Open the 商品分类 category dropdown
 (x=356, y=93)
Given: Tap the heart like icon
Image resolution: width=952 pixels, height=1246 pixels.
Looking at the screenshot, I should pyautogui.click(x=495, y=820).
====================
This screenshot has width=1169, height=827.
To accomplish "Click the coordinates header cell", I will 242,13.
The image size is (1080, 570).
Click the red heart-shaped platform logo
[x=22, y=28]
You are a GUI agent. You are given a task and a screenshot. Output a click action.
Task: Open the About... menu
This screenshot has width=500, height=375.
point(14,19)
====================
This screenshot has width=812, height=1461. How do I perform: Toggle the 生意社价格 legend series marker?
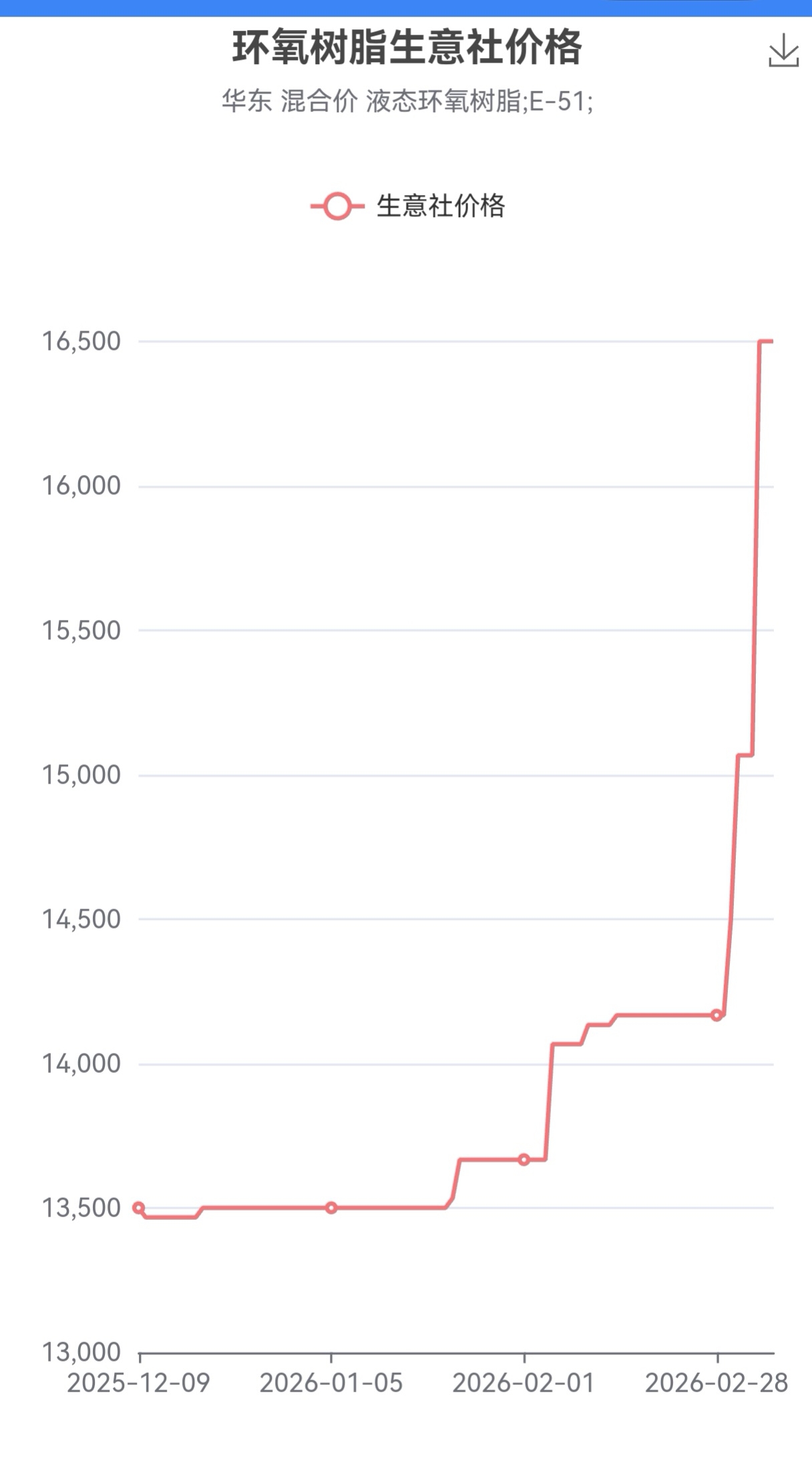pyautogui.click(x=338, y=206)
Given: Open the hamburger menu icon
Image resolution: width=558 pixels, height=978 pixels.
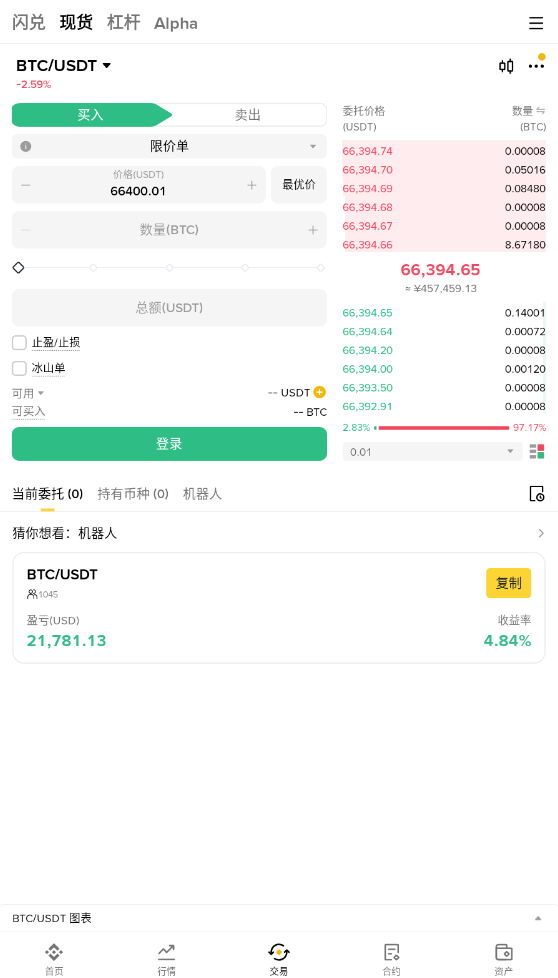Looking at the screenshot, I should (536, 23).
====================
- [What you will do]:
Find the lines in the records that include the string "icon", and reply with how many there are, nothing more.

- [Answer below]:
2